The point-slope form of a line's equation is a handy way to write the equation of a line when you know a point on the line and the slope. The formula for the point-slope form is: \[ y - y_1 = m(x - x_1) \] Where:

• \( m \) is the slope of the line.
• \( (x_1, y_1) \) are the coordinates of a known point on the line.

For the problem at hand, using the point \((-3,-1)\) and slope \(-1\), we substitute these values into the point-slope formula: \[ y + 1 = -1(x + 3) \] This equation serves as an intermediary step before converting to the slope-intercept form, making it especially useful when you're gathering all components of the line before simplifying.

Determining the equation of a line and expressing it in slope-intercept form \(y = mx + b\) is a common task in algebra.
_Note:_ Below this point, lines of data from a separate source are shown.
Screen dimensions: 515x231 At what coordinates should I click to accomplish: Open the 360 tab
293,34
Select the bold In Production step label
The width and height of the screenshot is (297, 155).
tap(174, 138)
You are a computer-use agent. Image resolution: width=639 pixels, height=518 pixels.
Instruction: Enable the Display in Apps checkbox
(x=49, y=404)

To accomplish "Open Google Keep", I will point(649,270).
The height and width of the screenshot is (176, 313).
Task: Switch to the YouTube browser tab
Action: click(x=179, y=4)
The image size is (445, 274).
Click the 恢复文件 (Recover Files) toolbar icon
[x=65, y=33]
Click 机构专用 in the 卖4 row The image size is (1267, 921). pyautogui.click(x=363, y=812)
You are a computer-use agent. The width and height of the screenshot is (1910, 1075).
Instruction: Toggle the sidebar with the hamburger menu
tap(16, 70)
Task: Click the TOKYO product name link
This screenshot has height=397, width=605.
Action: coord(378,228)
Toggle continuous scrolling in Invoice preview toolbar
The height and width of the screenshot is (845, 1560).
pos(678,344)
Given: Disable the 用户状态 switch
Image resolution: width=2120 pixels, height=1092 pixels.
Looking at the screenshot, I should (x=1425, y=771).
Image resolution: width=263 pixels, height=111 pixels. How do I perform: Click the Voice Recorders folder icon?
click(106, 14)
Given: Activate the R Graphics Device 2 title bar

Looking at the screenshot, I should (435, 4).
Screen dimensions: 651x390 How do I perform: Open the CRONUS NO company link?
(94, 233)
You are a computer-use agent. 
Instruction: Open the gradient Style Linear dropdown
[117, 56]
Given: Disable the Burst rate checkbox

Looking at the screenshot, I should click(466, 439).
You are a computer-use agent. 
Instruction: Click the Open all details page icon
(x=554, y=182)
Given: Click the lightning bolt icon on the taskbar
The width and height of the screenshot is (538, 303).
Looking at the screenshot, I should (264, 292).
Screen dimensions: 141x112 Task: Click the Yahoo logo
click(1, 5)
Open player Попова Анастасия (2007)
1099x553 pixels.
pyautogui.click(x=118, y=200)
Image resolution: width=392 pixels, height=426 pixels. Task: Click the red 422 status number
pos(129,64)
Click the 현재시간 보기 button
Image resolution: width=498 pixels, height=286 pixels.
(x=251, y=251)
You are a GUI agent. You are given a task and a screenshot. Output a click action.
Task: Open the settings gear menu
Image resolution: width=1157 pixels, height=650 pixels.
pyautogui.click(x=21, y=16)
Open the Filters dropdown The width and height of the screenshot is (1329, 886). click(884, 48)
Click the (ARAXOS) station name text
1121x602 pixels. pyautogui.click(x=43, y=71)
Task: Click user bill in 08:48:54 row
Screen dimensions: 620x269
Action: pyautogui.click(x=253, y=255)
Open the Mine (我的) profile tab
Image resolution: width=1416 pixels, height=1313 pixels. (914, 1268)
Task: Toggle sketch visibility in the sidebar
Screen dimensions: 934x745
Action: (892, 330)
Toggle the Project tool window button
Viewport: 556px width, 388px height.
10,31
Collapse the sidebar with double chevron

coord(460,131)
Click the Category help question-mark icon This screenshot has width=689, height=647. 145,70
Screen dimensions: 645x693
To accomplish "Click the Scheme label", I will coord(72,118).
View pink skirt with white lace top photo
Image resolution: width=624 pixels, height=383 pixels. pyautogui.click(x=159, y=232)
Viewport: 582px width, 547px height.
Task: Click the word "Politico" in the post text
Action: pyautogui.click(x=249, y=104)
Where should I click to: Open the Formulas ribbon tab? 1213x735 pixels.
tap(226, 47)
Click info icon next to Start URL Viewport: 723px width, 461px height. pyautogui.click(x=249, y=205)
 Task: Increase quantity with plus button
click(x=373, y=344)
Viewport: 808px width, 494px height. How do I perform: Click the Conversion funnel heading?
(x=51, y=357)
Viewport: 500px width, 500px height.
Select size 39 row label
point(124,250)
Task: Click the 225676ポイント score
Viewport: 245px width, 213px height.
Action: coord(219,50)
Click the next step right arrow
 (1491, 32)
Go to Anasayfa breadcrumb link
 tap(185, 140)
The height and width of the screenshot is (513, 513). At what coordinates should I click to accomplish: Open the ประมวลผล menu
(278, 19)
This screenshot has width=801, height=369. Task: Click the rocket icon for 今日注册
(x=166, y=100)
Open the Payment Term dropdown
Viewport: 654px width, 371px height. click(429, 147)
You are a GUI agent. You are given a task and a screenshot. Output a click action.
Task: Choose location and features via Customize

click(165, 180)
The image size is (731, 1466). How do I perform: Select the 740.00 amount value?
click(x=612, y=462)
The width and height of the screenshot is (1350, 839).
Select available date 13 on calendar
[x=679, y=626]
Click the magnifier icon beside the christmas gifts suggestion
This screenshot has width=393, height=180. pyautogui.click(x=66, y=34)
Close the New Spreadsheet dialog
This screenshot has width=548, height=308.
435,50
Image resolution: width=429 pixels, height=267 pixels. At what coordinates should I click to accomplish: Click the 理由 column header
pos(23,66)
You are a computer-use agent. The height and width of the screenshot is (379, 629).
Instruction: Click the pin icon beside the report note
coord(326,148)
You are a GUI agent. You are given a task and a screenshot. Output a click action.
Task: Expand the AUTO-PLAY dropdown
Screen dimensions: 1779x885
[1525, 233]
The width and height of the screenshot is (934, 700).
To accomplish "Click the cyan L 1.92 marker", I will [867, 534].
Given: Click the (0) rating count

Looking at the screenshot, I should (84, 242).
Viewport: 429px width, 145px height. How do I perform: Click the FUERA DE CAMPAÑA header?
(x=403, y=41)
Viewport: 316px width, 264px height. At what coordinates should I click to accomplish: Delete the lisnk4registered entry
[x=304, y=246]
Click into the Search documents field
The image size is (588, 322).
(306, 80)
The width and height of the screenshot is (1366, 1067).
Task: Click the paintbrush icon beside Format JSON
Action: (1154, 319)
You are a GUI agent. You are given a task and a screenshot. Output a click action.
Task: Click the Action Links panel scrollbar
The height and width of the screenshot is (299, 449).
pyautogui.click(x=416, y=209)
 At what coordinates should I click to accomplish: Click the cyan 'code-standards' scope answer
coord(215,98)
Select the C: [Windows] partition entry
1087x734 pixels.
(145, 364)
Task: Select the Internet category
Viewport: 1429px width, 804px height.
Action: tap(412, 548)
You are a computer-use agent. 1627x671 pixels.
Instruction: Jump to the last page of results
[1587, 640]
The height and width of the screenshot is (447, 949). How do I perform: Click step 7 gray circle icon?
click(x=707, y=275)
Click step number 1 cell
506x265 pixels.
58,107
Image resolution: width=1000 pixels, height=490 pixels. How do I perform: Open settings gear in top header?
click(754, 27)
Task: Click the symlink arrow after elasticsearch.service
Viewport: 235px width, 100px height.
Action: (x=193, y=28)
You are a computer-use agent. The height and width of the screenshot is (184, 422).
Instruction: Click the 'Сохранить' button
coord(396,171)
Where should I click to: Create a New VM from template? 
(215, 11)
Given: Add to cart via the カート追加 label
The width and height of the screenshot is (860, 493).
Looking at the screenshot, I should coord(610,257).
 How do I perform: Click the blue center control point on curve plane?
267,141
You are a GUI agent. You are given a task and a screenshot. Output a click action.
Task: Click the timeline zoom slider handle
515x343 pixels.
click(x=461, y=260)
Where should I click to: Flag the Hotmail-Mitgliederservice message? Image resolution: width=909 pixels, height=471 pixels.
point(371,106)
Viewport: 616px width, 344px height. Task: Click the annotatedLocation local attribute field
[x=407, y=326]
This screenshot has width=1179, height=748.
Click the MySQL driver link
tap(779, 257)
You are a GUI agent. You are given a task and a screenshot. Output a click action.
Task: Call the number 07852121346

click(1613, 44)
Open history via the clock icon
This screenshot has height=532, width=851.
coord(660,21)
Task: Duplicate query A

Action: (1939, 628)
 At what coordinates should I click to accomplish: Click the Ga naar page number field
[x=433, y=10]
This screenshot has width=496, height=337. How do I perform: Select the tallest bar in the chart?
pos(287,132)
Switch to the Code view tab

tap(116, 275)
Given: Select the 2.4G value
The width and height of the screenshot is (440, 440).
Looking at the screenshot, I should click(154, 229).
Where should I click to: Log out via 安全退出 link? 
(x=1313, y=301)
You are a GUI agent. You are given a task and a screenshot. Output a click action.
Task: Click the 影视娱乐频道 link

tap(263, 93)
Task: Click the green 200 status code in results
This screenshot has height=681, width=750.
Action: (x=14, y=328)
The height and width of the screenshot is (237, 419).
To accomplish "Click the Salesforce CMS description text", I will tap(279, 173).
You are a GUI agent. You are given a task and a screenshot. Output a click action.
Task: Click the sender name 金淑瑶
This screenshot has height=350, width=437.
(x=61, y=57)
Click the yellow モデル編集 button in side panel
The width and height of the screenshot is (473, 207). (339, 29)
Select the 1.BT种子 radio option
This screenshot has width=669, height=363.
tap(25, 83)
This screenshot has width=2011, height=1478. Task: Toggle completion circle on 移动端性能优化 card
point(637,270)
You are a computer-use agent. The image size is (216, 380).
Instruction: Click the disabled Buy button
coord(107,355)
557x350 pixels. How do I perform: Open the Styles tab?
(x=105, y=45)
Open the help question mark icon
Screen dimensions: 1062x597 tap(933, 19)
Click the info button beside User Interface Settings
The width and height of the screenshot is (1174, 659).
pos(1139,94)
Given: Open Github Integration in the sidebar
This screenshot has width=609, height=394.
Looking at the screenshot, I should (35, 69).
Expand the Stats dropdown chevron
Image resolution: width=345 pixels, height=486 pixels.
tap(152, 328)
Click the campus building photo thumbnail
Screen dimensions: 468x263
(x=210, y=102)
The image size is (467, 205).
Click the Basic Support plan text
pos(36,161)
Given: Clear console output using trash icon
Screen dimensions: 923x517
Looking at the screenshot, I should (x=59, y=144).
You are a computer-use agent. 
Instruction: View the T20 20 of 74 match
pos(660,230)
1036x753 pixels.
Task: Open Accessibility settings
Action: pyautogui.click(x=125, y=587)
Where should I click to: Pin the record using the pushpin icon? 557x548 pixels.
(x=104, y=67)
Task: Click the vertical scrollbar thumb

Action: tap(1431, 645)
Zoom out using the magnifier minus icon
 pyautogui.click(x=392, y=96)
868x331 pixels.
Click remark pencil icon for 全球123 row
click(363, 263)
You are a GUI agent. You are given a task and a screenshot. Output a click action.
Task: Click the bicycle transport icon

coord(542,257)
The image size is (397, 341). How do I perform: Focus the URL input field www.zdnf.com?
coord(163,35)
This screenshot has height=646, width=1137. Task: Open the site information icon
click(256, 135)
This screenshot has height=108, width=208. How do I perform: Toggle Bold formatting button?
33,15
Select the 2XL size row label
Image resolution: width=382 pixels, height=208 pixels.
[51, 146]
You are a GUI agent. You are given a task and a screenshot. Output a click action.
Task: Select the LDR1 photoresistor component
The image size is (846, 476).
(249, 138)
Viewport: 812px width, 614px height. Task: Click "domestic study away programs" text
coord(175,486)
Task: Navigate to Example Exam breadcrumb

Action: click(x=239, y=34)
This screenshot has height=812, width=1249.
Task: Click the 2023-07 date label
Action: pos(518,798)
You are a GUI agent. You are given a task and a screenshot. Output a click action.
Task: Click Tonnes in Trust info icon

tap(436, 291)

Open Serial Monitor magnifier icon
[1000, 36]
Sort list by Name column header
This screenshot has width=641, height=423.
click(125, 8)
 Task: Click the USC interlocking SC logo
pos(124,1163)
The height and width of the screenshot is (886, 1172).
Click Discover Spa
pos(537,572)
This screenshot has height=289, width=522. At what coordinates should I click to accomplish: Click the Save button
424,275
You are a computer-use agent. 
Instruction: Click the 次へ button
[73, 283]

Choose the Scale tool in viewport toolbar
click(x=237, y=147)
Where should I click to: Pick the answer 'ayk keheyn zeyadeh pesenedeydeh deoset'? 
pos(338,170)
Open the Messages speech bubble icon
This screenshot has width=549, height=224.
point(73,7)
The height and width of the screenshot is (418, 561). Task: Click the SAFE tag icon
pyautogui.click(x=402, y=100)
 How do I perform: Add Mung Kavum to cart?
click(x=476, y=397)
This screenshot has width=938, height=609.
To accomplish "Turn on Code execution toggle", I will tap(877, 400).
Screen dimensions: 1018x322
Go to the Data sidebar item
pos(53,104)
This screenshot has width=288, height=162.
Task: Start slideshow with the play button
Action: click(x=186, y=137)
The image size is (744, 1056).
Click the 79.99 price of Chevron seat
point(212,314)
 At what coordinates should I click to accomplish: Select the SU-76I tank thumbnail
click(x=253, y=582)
This form is beneficial because it provides direct insight into the line's slope \( m \) and its y-intercept \( b \). The y-intercept is the point where the line crosses the y-axis. In this exercise, after applying the point-slope form, we simplified to slope-intercept form. Starting with: \[ y + 1 = -1(x + 3) \] Distribute the slope: \[ y + 1 = -x - 3 \] To isolate \( y \), subtract \( 1 \) from both sides: \[ y = -x - 4 \] Here, the slope, \(-1\), and y-intercept, \(-4\), are clearly revealed, providing an easy-to-interpret line equation.